Phoenix doesn’t get a lot of press for their interpersonal drama. There are no Liam-and-Noel-sized egos or fits of Thom Yorkeian existential despair (surprising, for a bunch of Frenchmen). So when the documentary film From A Mess To The Masses went live today as a free stream on Vimeo, we weren’t quite sure what to expect from watching these nice enough looking dudes who have some pop hits. And … the documentary is, it turns out, pretty tension-free. The footage here is taken from the band’s 2009-2010 tour for Wolfgang Amadeus Phoenix and aside from typical backstage stuff, here are four interesting things you’ll learn.
The band was conceived as a studio project. There were no venues in Versailles in the mid-’90s, when the band started, apparently, so they didn’t play live for years. They credit this with making them a stronger group of songwriters, and for the ultra-high production quality of their albums — while other bands were getting drunk at shows, they were holed up in the studio and listening to records.
They were shocked to blow up so quickly in the U.S. By the film’s climax, which sees the band winning Grammys and playing Madison Square Garden with Daft Punk, they’re able to take things more or less in stride. But early on, when they’re on their first U.S. tour, they seem flabbergasted: “We started the tour in Bonnaroo. We heard the crowd screaming, and we thought it was for someone else.”
They think Kansas City is in Kansas. While talking about the tour’s surprising reception in the United States, a band member expresses shock at how many people came to see them at their Kansas City gig at the Uptown Theater in 2010. “It’s a mystery that people in Kansas come to see us!” Actually, they were people in Missouri. No biggie, though — easy mistake to make!

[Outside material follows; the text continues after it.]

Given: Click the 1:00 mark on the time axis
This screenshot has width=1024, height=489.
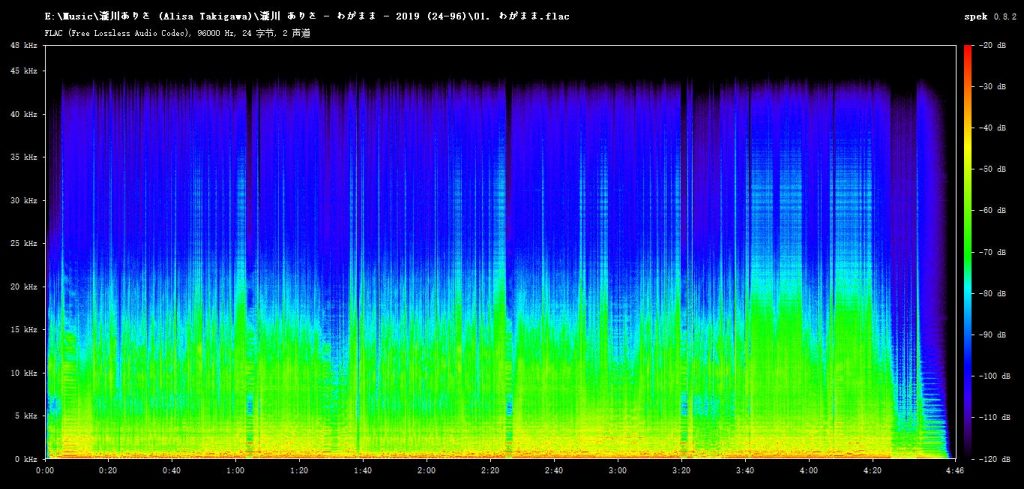Looking at the screenshot, I should pos(236,470).
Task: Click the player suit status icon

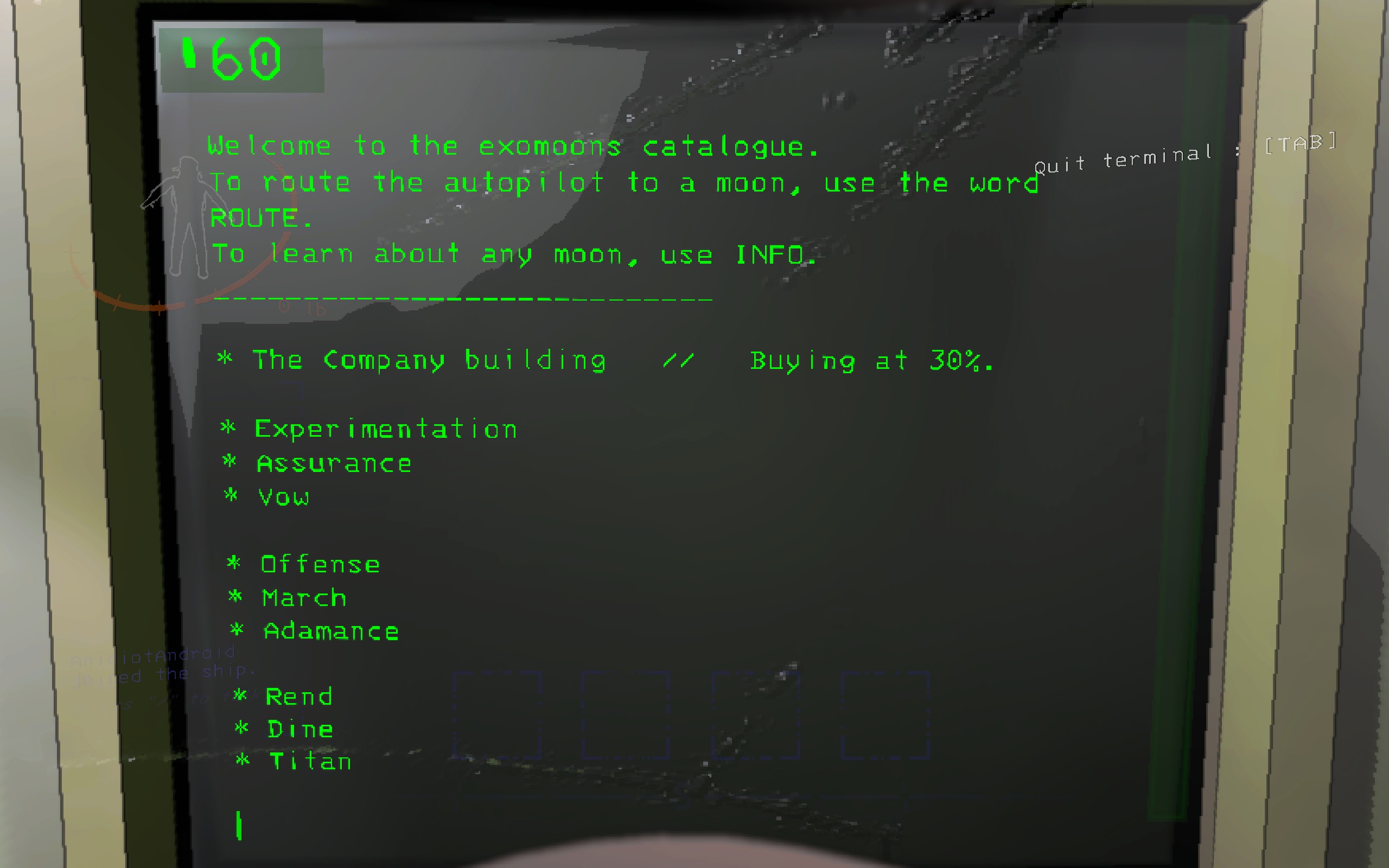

For a band born out of the studio, they now flourish in a live setting. The highlight of most rock documentaries is the performances, and From a Mess to the Masses gets this part right. The performance footage here really helps capture what’s so special about Phoenix. The film spends a lot of time talking about how the band is still a studio project in a lot of ways, but for a studio project, they sure bring it on stage.